We all know we need to get sleep, but a question we often ask ourselves is “How do I get good sleep?” According to the National Sleep Foundation, there are 10 simple tips to improving your sleep so you can get on the right track to that quality sleep we all need. 

  1. Set a sleep routine. This doesn’t simply mean going to bed at the same time every night and waking up the same time each morning, but also includes preparing to go to bed in a similar manner each day. Keeping the same routine can help your body and mind realize when it is time to go to bed and that it should start to relax and prepare for sleep.
  2. Stay active during the day. Getting enough exercise and activity throughout the day can help your body unwind and relax faster that night, which means falling asleep quicker! However, try not to exercise 3 or less hours prior to falling asleep, as this can have adverse effects that actually “wake up” your brain.
  3. Watch your caffeine intake! Avoid having that afternoon coffee if at all possible, as this can inhibit you falling asleep later that night. People who routinely have caffeine in the afternoon need to be cautious, because they may end up with with long-term sleep deprivation.
  4. Sleep in a cool and quiet environment. The suggested optimal sleep temperature is between 65-68 degrees Fahrenheit. However, this is just a suggestion. If you sleep best in 70 degrees Fahrenheit, then set the thermostat there.
  5. Sleep in a dark room. In fact, the darker the better. Light impedes your body’s ability to produce melatonin, the sleep hormone produced by your brain, thus making it harder and take longer to fall asleep. In contrast, having it dark aids in melatonin production. Turn off all the lights, get some thick curtains, and even consider a sleep mask.
  6. Be calm. Calming your mind before sleep is important in achieving restful, deep sleep. Trying to fall asleep when you are wound up or stressed can lead to increased time before falling asleep, followed by a restless night. Practice dimming the lights and reading, listening to soothing music, or meditating 30 minutes prior to sleep to help unwind and calm your mind. 
  7. Remove distractions. If you’re someone who watches the clock at night, try turning it off or putting it somewhere you won’t be tempted to look at it, because it can increase stress of not falling asleep in an adequate time. Turn your phone off or on ‘do not disturb,’ and put it somewhere you won’t be tempted to grab it. Turn off all electronics 30 minutes prior to sleep and begin your relaxation period. 
  8. Reserve your bed for sleeping only. It’s tempting to sit in bed and complete our activities there, but this confuses your brain’s association with sleep and your bed. It will begin to associate your bed with another place in which it should be awake rather than asleep.
  9. Tune it out. If you sleep in a louder environment such as a city or apartment complex, you may find the noise keeping you awake at night. It might be helpful to get a white noise machine to help drown out some of the distractions without disturbing you further. Another solution would be to wear soft ear plugs to help block out the noise. 
  10. Wake up to natural light. Our circadian rhythm is greatly affected by light exposure and waking naturally to sunlight can help normalize that pattern. So, if at all possible, waking to the sunlight is one of the best ways to help set a natural sleep schedule. 

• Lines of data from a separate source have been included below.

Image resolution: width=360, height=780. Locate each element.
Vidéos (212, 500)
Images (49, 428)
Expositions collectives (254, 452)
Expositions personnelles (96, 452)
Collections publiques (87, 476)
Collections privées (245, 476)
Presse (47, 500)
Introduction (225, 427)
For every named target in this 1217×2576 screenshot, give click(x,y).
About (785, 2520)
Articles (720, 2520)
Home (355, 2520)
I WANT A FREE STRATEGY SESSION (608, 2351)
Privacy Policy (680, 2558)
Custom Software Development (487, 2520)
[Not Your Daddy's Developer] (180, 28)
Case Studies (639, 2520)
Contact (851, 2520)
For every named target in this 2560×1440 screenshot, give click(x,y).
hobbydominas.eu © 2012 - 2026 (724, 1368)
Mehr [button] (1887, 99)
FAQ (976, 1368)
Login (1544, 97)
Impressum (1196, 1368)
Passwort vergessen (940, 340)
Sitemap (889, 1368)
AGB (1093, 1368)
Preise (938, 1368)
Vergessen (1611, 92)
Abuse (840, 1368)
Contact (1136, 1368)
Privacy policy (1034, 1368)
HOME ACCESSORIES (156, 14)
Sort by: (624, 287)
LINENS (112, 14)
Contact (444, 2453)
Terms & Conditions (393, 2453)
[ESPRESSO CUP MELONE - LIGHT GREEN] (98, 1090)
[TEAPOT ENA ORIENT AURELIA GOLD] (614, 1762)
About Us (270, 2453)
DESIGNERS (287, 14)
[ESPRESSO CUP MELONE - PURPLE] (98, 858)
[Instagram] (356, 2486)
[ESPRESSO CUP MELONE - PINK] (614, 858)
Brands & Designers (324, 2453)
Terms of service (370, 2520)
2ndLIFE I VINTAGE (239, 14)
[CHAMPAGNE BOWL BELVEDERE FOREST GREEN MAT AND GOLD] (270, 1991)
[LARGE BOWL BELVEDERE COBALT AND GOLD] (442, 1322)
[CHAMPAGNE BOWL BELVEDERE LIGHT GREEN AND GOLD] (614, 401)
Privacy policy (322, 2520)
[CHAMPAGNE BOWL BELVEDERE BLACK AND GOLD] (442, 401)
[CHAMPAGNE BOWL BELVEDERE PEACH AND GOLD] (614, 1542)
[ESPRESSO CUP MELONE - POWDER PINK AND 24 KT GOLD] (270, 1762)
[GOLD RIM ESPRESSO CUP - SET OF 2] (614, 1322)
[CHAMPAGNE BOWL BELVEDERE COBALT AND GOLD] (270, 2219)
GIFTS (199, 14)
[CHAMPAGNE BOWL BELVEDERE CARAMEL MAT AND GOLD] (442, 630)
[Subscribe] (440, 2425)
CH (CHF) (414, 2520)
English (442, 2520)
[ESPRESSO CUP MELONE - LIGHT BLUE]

Hopefully you’ve found these tips helpful and will implement a few of them into your daily and nighttime routines to help you get good, quality sleep. If you are still having trouble sleeping, seek out your doctor as you may have an underlying condition keeping you from getting the sleep you need.

If you need help getting and staying active, we can help you with that. If you aren’t as mobile as you’d like to be, we can help you overcome those obstacles that are preventing you. We can also help anyone, whether they are very mobile or limited in mobility, to create an appropriate exercise program catered to their needs/wants. To do so, simply visit our locations page, choose a clinic to be seen at, and give us a call!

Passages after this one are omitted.